Decoding the base64 blob results in another zip file which contains four images. One of the images contains the flag, PAN{YouDiD4iT.GREATjob}.

Random 4 Challenge: And you thought you hated PHP before you started this challenge

Challenge Created By: Josh Grunzweig @jgrunzweig

For the fourth challenge in the Random track, users are presented with a PHP script. This particular script weighs in around 1500 lines and presents a user with a text-based maze-like game where they must appropriately choose the correct path to receive the answer.


Looking at the underlying code, we see a large blob of obfuscated PHP code, followed by the HTML that generates the data above. The code consists primarily of what looks to be junk code, along with a few lines of unique code scattered within that to actually perform tasks.


Making a copy of this file and removing this junk code provides us with the following:

After de-obfuscating the code above, we get a better understanding of what is going on. Comments have been added and the code has been better formatted to show what everything is doing.

Using this information, we can decode the provided PHP using the following Python code:

This leaves us with the following decoded PHP code:

At this point we’re able to trace what is happening when we enter various options within the script. Data is written to a ‘.backup.bin’ file to keep track of what data was previously inputted. After stepping through the code and seeing what checks have been included, we determine that the following order must be provided:

  1. Right
  2. 246 Degrees
  3. East
  4. Back
  5. West
  6. 94 Degrees
  7. 94 Degrees
  8. Up
  9. Down
  10. 246 Degrees
  11. East
  12. South
  13. Stroll
  14. North
  15. Left
  16. Up
  17. Up
  18. Skip
  19. Right
  20. South
  21. 246 Degrees
  22. Back
  23. 94 Degrees
  24. Run
  25. Left
  26. South
  27. Run
  28. East
  29. 246 Degrees
  30. Back
  31. Up
  32. Jump

Entering this into the program leaves us with the following:


This leaves us with a key of PAN{Life is a maze of complications. Also, puppets are sometimes involved. Deal with it.}

Random 5 Challenge: You might have to be a snake charmer to crack the newest version of APT Maker Pro. What’s the worst that could be in ten lines of Python?

Challenge Created By: Gabriel Kirkpatrick @gabe_k


TLOP is the final challenge of the LabyREnth CTF random track. When you download it, you’re given a file called TLOP.pyw. If you run it, it will open a program called APT Maker Pro – UNREGISTERED TRIAL VERSION. There’s a button labeled “Generate APT” which informs you that you need to activate APT Maker Pro, and a button labeled “Activate APT Maker Pro!” which brings up a dialog asking for the product key. The challenge here is to find the product key to activate the program, allowing you to generate the APT.

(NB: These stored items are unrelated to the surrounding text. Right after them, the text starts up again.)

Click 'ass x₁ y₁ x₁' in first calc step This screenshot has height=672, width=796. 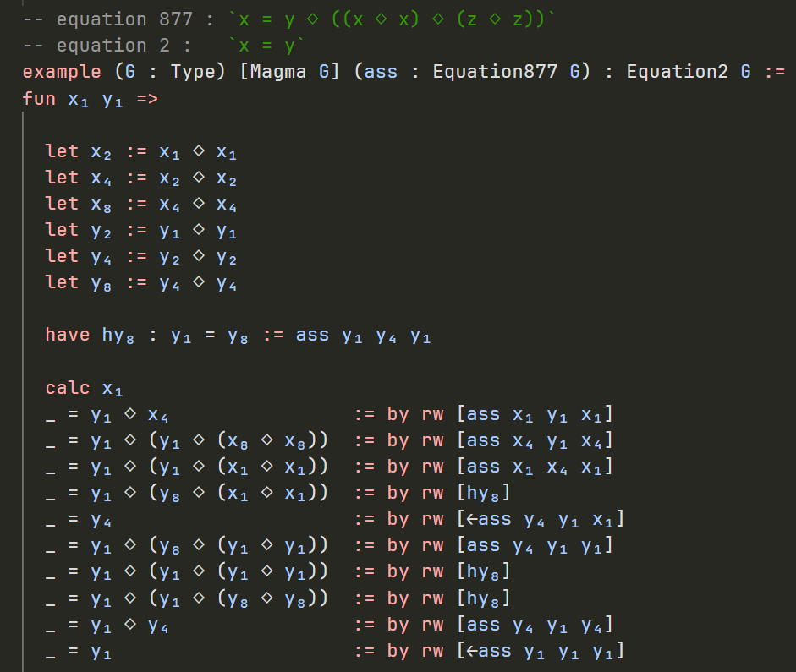tap(534, 415)
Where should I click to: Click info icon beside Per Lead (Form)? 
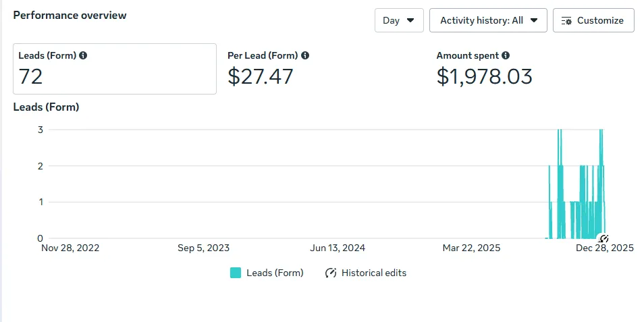(x=305, y=56)
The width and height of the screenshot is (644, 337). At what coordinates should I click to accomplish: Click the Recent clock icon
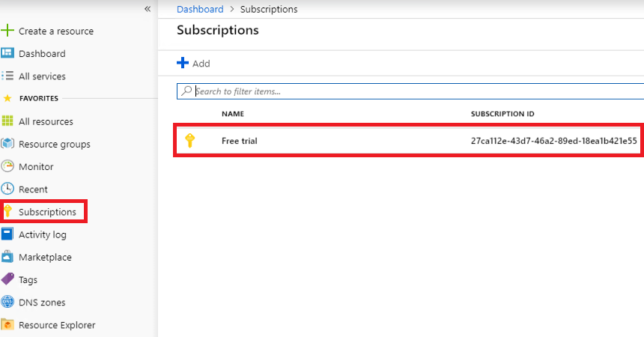coord(7,189)
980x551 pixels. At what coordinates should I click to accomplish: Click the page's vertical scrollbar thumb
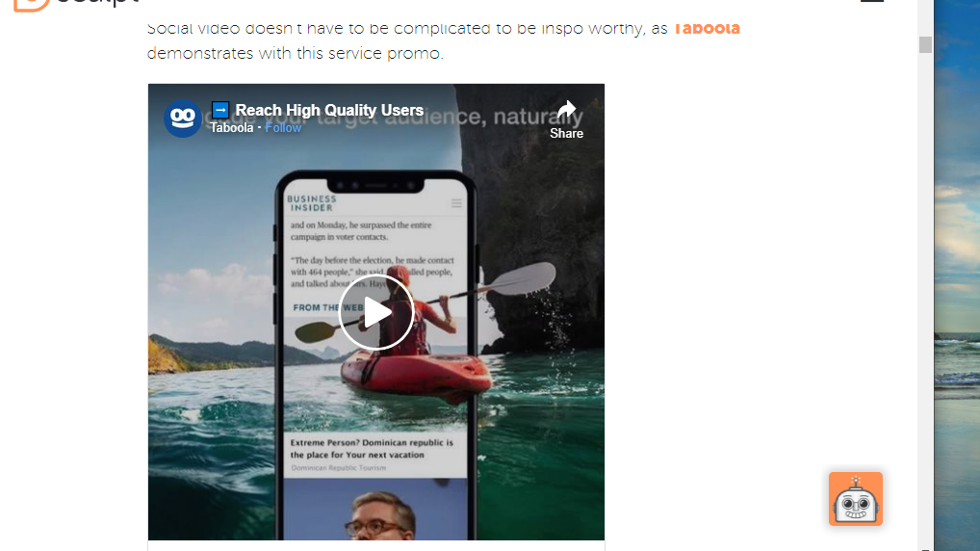(925, 44)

Let’s start reversing! TLOP.pyw is a pyw file, not a py file, which is pretty much the same except that on Windows pyw, files don’t bring up a command line window.  It can be renamed to py if you’d like to print debug info to STDOUT. Once you open up the file, you’ll see ten lines of python (get it? Ten Lines of Python? TLOP… it’s stupid). Most of the code after the imports simply sets up a TKinter window, which is actually the splash screen. The last line is where it gets interesting:

exec marshal.loads(zlib.decompress(<longgggggggg gibberish string>))

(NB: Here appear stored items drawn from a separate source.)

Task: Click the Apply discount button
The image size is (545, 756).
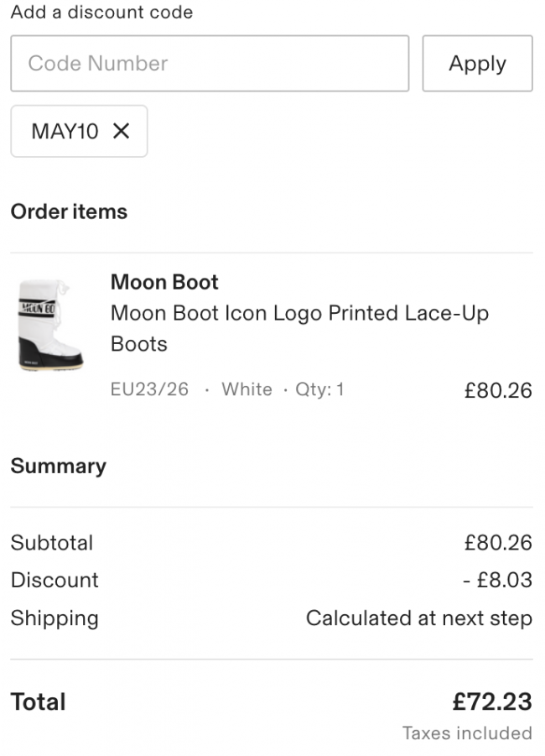Action: (477, 64)
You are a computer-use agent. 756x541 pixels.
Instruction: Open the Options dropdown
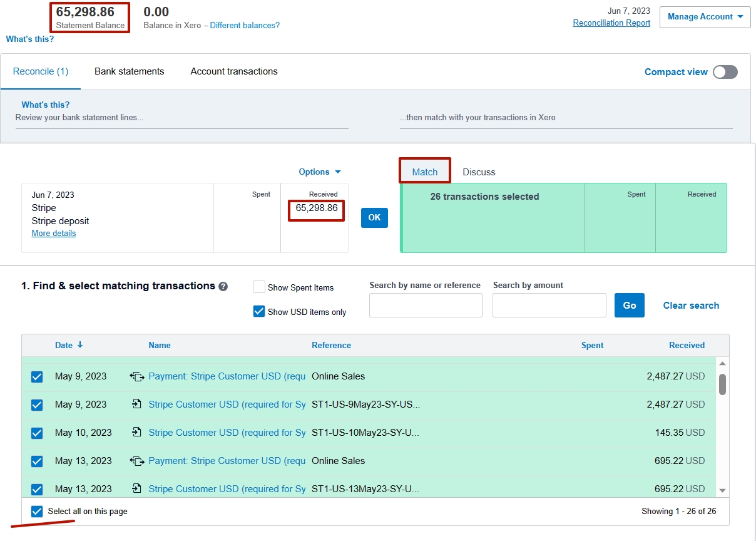[320, 171]
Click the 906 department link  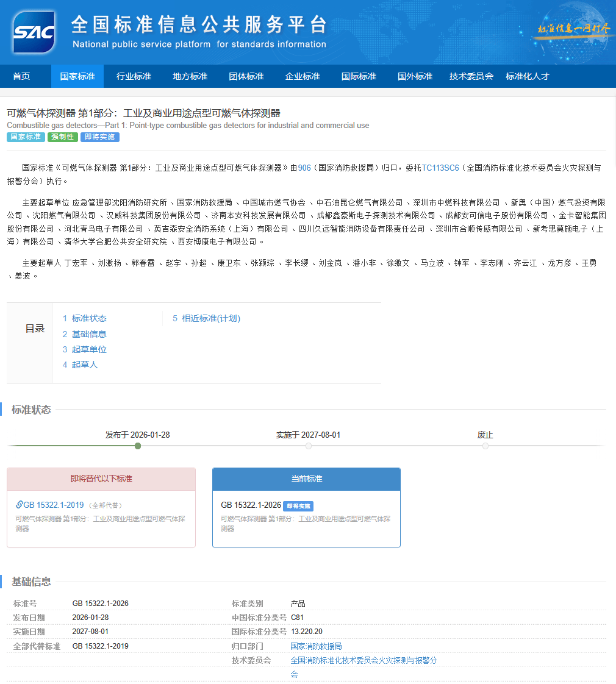[304, 168]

So it’s an exec statement being passed the result of marshal.loads, which is loading some zlib’d data. Marshal is the Python module for serializing and deserializing builtin Python types. If we remove the exec and run the same line in the Python shell, we can see the result is a code object. Exec statements in Python accept two types of input, strings of Python code and code objects which contain compiled Python bytecode. Code objects are most often seen used in .pyc files, which are compiled Python files.   These compiled Python files are generated when Python modules are imported. Pyc files contain a 32-bit magic number specifying the Python version, a 32-bit timestamp of the compilation, and a marshaled code object. Since we already have a marshaled code object, we can turn this into a .pyc file with the following code:

Using uncompyle2 we can decompile the stage1.pyc file we created.


Decompiled output

The resulting decompilation contains a class called AptMaker which contains most of the code for the UI. After the class there is a RC4 function, as well as another exec on the result of another marshal. We can build the exec’d object into another pyc file to analyze it.

If we attempt to decompile the stage2.pyc with uncompyle2, we get the following error:

Throwing it at other Python decompilers will likely yield similar errors, so we’re going to have to take a different approach. Since it won’t decompile, we can attempt to disassemble the bytecode. Python has a built-in module for disassembling Python bytecode called dis, which we can use to disassemble the pyc file we produced by running the following code:

The following output is produced from the code above:

The code output is relatively simple. The first instruction, LOAD_CONST 0, pushes the constant at index 0 in the current code object onto the stack. After that we have MAKE_FUNCTION 0, which pops a code object off of the stack and turns it into a function object. The third instruction, STORE_NAME 0, pops the top item on the stack (the function we just created) and stores it with the name at index 0 in the code object.  That name in this case is “verify_license”. What this sequence of instructions does in practice is to create a function named verify_license. We can see the verify_license function is referenced in our previous decompilation inside the “is_licensed” function:

The two last instructions simply push the constant None to the stack, and then return it. This is present in all Python code objects that don’t have an explicit return value because all Python code objects must return something.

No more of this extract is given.